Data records
*** Block opens ***

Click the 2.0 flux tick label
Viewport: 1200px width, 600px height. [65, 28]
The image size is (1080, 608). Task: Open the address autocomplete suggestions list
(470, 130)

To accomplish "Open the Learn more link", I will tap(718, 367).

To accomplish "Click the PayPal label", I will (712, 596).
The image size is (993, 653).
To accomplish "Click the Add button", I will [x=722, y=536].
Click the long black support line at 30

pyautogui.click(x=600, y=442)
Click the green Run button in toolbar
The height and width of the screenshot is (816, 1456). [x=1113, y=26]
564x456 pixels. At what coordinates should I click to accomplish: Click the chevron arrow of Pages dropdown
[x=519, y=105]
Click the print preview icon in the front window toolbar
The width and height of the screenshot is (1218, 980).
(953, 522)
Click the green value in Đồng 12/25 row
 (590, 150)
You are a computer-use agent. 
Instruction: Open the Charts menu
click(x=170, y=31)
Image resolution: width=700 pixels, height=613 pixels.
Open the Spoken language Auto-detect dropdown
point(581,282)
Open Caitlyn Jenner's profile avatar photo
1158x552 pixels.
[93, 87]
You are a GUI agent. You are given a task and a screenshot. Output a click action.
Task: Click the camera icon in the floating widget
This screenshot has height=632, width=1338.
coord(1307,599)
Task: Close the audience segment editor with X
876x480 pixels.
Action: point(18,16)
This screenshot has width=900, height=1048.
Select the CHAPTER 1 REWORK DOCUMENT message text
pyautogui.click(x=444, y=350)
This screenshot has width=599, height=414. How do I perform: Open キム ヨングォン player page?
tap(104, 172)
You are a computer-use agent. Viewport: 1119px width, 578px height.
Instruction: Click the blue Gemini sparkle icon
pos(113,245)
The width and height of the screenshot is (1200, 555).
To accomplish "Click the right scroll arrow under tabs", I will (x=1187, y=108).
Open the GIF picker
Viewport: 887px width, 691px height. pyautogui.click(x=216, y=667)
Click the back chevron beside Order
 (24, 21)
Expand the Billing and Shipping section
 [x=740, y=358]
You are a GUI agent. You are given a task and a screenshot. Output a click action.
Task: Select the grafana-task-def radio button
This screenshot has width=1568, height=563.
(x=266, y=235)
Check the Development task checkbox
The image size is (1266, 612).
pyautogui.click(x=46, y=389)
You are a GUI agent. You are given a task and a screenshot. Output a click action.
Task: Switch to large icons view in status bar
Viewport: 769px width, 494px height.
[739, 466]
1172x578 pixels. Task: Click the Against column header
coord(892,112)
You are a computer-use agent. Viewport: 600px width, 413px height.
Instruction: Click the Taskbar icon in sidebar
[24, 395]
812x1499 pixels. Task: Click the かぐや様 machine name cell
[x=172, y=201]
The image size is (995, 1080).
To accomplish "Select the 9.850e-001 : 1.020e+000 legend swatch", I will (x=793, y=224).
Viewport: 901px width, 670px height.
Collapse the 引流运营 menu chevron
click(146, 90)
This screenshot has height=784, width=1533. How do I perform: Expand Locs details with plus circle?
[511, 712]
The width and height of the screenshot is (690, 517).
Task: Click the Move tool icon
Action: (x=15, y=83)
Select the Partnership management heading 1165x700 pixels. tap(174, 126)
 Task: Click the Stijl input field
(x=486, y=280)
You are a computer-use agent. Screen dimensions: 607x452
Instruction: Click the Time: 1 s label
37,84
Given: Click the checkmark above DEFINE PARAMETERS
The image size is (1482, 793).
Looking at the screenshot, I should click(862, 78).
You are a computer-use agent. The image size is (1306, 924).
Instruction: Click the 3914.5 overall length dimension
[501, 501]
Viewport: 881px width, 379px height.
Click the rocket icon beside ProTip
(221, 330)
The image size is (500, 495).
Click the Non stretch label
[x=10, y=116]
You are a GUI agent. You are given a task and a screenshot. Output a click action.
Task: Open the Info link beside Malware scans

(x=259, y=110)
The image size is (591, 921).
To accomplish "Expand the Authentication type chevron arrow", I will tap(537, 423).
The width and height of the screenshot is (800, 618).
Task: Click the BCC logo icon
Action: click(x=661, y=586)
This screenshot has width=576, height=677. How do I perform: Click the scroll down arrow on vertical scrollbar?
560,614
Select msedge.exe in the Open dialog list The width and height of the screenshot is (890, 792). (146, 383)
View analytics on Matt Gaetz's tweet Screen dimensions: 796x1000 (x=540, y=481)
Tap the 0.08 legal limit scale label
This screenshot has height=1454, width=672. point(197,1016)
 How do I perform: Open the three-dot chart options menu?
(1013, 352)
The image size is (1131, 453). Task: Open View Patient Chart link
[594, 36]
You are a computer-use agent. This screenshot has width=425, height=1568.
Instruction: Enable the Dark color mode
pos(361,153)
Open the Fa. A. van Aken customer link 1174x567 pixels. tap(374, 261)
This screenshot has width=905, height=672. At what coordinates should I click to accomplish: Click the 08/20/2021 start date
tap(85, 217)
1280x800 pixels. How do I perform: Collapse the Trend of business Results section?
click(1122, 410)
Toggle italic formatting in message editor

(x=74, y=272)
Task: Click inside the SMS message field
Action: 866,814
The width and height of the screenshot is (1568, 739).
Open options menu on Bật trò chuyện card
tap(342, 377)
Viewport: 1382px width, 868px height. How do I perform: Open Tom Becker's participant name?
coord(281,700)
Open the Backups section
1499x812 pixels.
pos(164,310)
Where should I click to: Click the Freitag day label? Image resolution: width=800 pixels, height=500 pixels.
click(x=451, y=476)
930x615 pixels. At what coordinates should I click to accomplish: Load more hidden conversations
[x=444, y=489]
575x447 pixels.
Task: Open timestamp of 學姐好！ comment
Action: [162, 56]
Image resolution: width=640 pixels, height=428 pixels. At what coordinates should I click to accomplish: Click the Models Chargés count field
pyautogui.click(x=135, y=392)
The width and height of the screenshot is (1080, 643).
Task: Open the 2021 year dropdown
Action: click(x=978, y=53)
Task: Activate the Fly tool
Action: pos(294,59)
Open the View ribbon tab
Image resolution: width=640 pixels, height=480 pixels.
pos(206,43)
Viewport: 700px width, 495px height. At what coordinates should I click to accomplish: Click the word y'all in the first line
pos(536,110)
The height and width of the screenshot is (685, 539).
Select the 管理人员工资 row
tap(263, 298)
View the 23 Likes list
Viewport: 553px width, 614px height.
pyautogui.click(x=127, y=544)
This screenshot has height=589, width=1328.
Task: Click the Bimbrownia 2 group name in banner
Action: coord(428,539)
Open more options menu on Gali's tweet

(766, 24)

*** Block closes ***

_What is being asked_.
Tally how many lines of the records hold the word "dimensions". Answer with the number only.

_The completed task_.
2